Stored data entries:
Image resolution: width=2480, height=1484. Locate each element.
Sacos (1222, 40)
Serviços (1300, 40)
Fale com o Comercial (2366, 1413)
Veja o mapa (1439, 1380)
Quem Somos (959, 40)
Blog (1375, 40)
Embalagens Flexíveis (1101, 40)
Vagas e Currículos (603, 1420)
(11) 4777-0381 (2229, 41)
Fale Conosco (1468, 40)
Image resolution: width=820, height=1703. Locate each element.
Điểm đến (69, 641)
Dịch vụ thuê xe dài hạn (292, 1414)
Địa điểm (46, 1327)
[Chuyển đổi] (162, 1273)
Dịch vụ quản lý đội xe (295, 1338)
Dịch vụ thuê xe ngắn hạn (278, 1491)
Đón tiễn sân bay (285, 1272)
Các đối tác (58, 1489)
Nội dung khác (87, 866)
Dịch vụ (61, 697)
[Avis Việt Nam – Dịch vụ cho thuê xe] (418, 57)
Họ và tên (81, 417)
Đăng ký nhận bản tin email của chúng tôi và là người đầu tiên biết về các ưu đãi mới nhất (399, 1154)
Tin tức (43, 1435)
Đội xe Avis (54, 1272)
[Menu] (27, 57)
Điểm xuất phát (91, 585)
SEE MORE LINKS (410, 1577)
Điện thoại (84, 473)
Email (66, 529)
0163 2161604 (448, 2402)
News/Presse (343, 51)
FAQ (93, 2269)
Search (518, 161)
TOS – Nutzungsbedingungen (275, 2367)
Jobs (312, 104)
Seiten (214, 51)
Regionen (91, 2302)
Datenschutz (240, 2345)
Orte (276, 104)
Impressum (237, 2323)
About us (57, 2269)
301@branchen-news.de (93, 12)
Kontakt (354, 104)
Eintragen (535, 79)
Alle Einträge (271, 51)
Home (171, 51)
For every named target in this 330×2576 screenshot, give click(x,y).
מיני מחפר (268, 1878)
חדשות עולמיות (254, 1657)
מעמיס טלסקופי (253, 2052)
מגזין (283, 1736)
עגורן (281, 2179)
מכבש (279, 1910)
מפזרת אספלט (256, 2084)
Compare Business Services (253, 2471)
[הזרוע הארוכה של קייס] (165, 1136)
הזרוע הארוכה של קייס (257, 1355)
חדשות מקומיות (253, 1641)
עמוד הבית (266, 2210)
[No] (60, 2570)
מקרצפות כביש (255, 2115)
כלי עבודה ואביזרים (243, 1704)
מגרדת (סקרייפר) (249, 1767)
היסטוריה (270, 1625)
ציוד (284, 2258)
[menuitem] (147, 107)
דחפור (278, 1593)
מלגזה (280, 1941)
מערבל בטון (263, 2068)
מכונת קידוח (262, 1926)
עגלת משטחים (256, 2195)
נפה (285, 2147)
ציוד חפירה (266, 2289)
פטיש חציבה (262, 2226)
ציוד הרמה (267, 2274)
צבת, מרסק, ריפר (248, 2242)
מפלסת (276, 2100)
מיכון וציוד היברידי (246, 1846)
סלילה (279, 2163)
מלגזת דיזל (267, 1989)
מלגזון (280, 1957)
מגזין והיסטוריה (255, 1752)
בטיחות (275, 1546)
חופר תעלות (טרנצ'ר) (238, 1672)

## WHAT TO PRODUCE:
Go line by line through the data, copying each one that contains the word "width".

## TASK OUTPUT:
Image resolution: width=2480, height=1484. Locate each element.
Image resolution: width=820, height=1703. Locate each element.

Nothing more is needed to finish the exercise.